* _Goal of the exercise_:
Copy every line in the listing that contains "Given".

* _Dataset content_:
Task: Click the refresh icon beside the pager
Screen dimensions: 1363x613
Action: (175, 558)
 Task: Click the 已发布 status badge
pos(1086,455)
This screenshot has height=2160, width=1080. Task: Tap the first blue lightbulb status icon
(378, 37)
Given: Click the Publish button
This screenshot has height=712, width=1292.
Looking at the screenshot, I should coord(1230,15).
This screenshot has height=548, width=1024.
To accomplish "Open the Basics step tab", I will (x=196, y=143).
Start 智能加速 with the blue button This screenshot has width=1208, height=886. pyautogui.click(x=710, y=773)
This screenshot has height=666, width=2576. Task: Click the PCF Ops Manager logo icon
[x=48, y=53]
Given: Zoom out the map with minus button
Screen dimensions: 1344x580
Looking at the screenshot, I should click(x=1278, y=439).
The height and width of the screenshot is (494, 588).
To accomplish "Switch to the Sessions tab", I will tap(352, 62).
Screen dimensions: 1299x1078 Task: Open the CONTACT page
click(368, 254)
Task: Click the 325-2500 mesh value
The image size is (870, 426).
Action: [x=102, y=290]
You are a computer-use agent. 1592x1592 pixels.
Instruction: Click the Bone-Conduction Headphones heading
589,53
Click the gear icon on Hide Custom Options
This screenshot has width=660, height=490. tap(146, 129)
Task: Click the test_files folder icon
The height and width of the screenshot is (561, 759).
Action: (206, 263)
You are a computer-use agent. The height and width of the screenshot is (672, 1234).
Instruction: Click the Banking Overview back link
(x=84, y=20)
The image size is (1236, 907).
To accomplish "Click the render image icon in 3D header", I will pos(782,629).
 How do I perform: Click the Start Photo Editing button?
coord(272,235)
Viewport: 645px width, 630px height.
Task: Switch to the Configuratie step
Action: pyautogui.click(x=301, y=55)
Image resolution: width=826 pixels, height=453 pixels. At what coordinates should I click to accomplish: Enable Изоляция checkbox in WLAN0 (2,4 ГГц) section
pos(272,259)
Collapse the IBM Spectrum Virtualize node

* _Response to the task_:
Given: Click the Publish button
Given: Zoom out the map with minus button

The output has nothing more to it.